Exactly reproduce the line containing "At what coordinates should I click to accomplish: Click" and all later lines to the end of the entries, leaving the pictures out of your copy.

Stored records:
# # # # # # #

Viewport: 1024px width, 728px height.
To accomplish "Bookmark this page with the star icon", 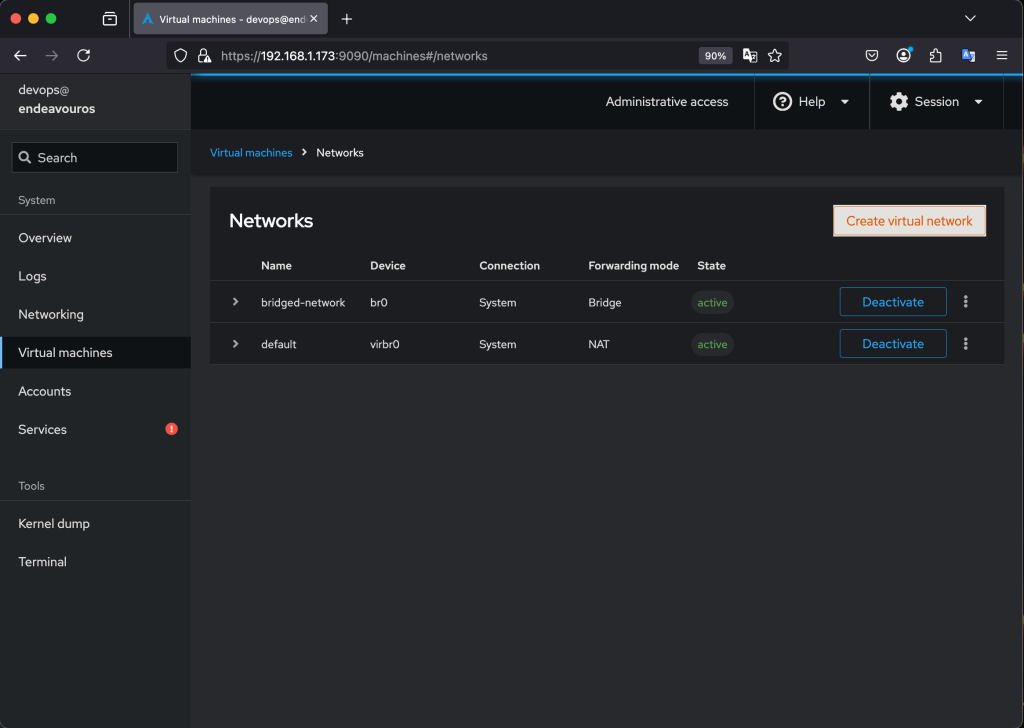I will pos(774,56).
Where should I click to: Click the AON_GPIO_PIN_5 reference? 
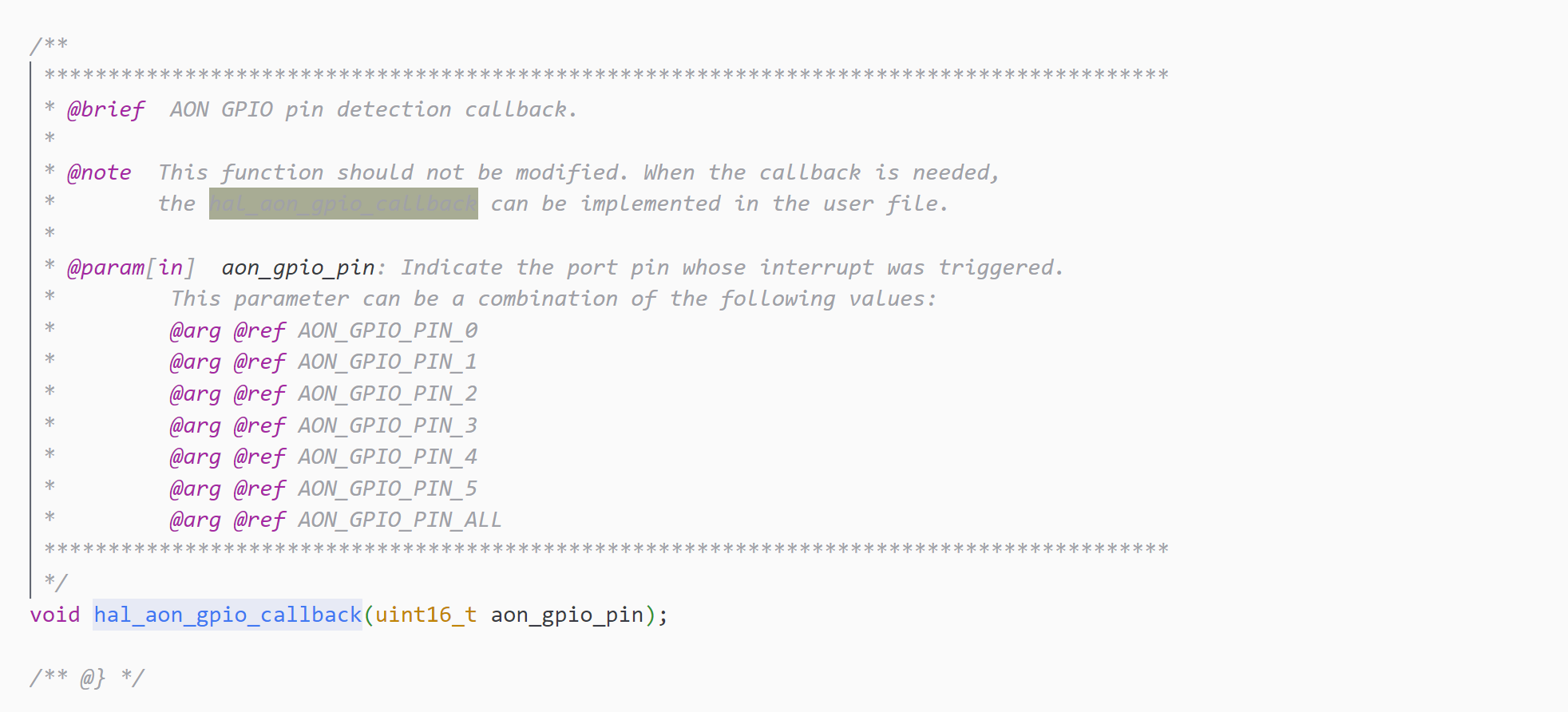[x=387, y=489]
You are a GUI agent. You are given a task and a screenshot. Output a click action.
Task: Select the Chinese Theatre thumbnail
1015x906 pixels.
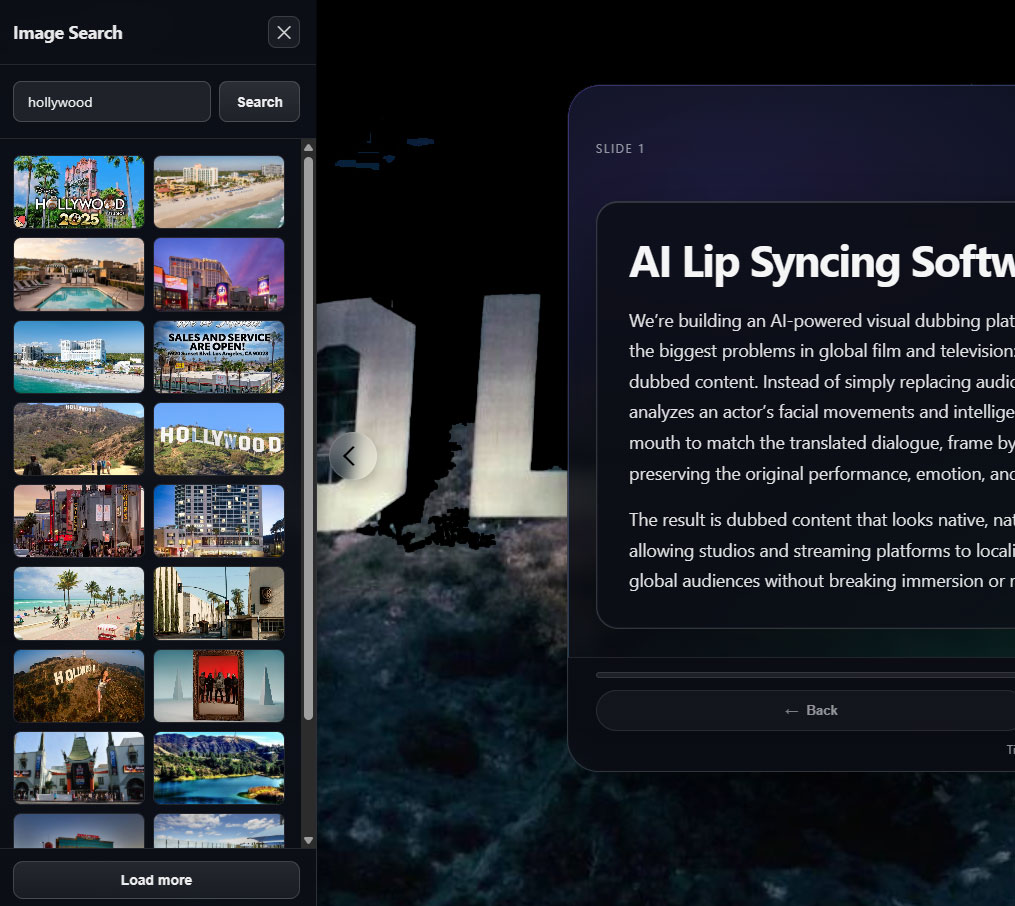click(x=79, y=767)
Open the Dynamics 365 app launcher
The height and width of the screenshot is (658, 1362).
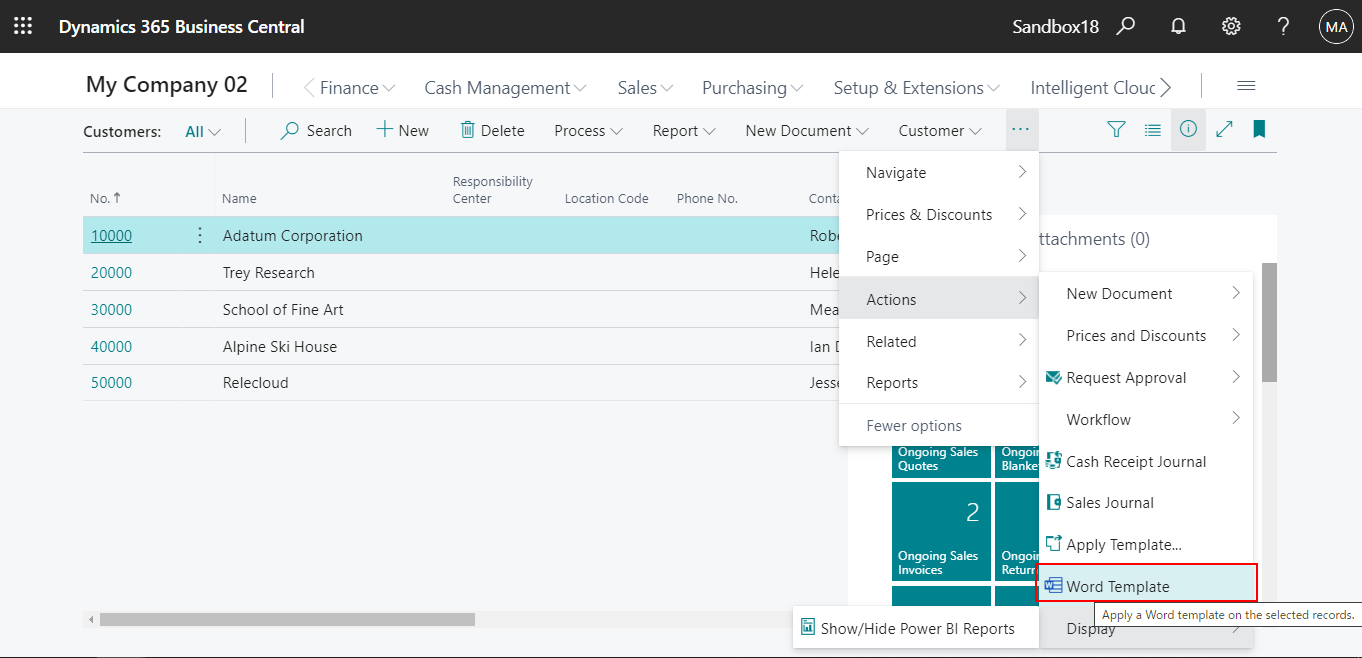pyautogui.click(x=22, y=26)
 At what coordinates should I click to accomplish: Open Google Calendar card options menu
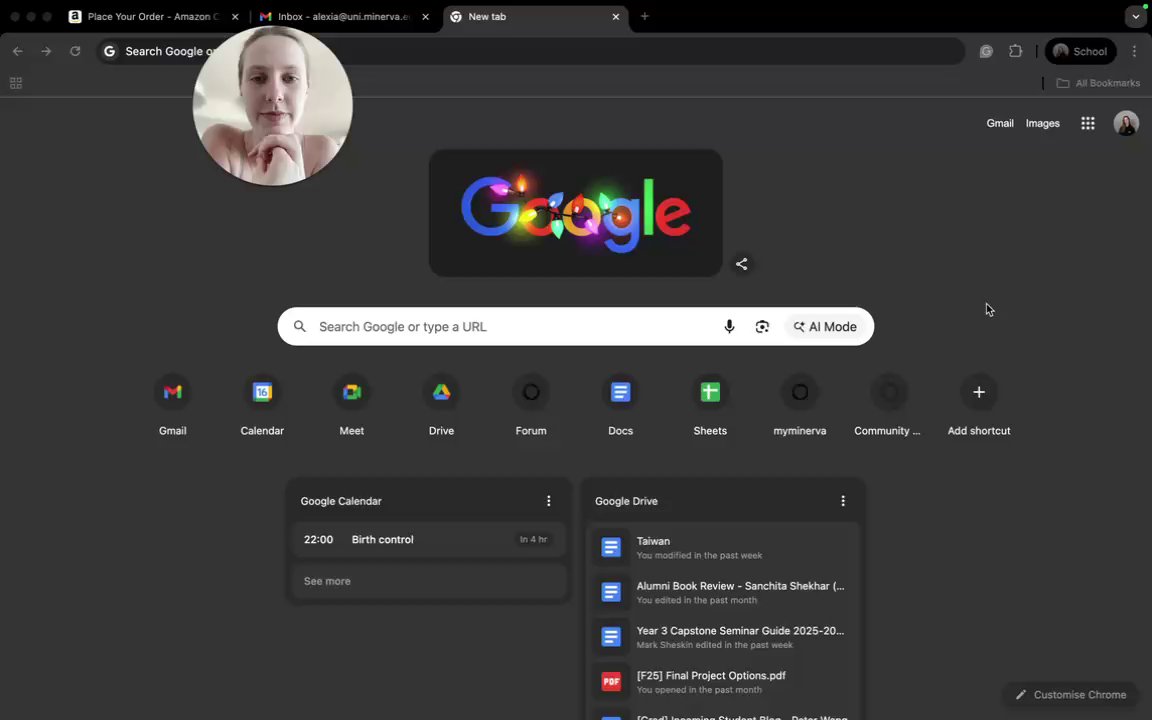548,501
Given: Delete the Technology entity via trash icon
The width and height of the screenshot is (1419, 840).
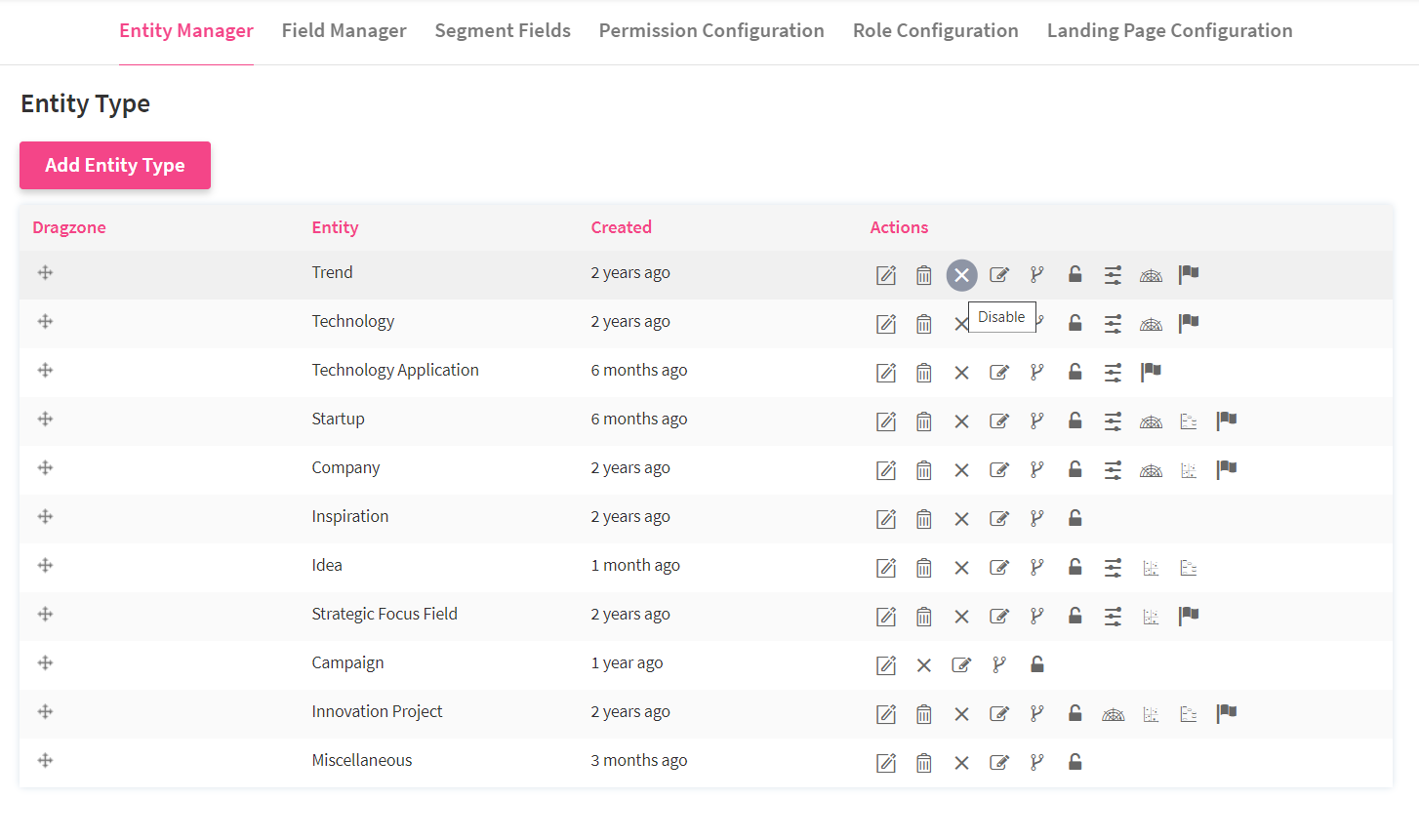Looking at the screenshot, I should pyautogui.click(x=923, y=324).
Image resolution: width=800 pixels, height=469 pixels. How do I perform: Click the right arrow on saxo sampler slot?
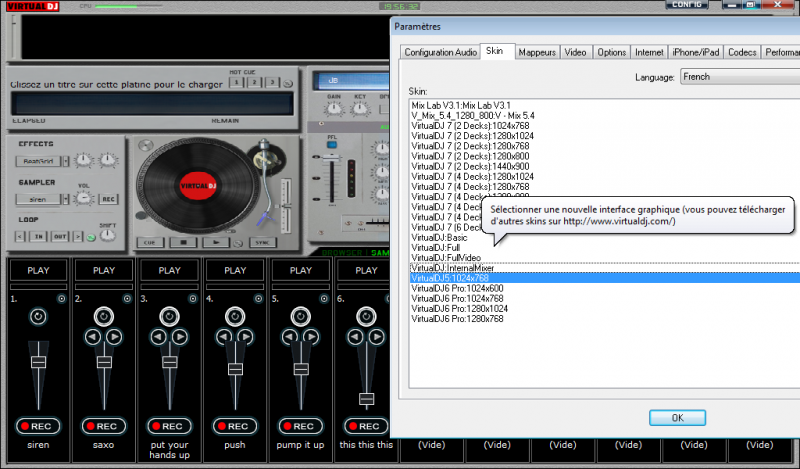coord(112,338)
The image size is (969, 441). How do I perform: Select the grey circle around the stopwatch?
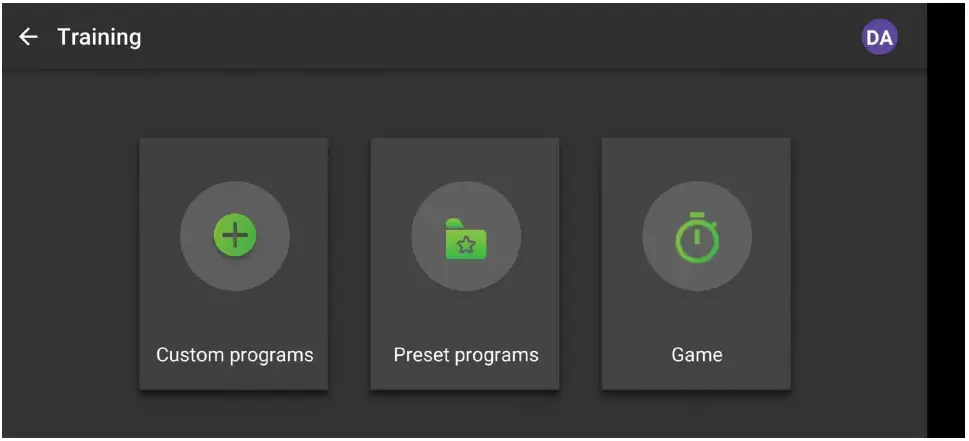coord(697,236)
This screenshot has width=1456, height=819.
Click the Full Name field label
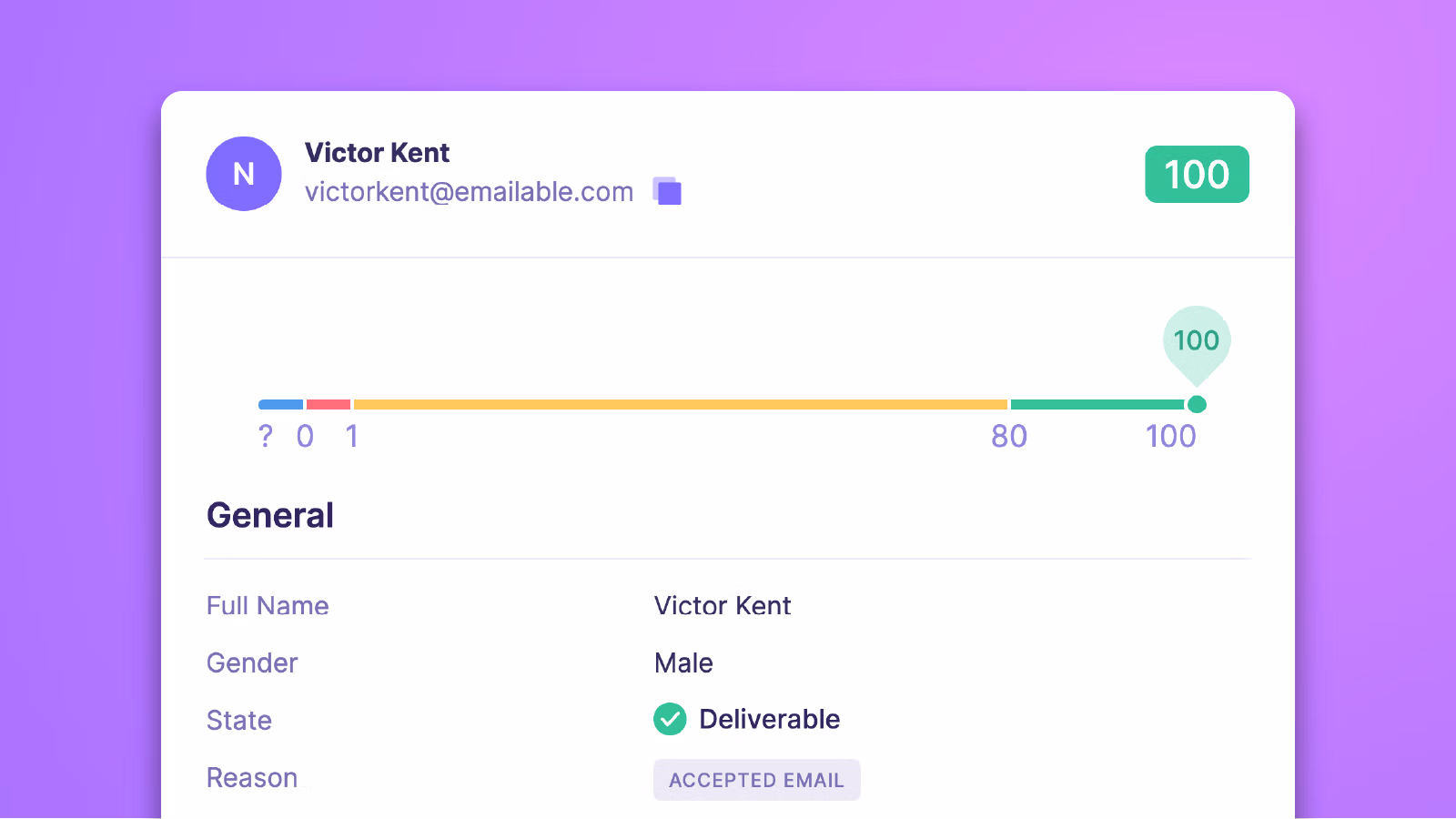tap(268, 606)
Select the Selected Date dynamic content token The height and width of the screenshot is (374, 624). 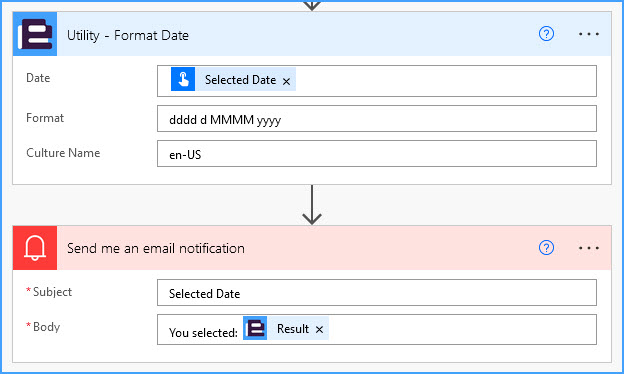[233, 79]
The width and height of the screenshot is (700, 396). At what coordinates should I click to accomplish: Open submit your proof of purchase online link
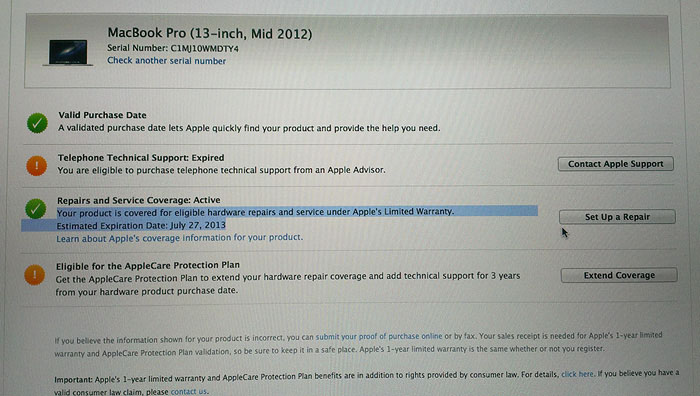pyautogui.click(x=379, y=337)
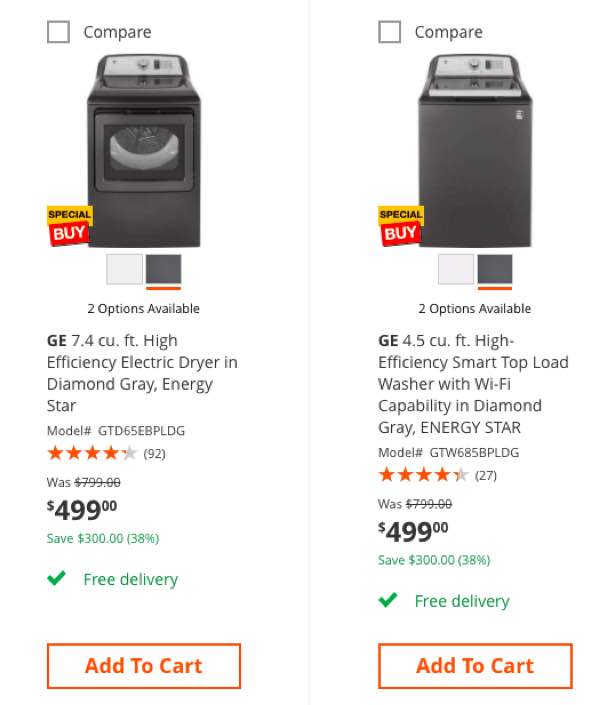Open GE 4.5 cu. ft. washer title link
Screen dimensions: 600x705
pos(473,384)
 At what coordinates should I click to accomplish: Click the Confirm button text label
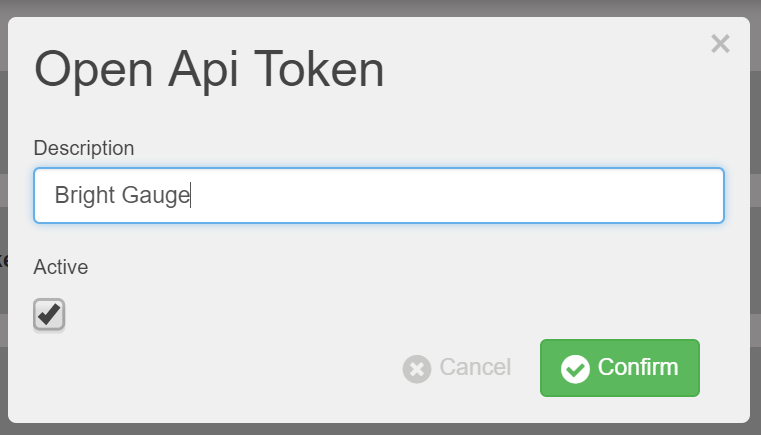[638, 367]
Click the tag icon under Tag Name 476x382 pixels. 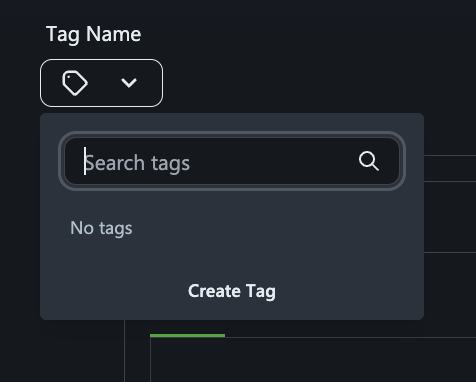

# # # # # # #

| SOLUTION TO THIS EXERCISE |
 At what coordinates should I click to accomplish: Click the Confirm button text label
[638, 367]
Click the tag icon under Tag Name 476x382 pixels. 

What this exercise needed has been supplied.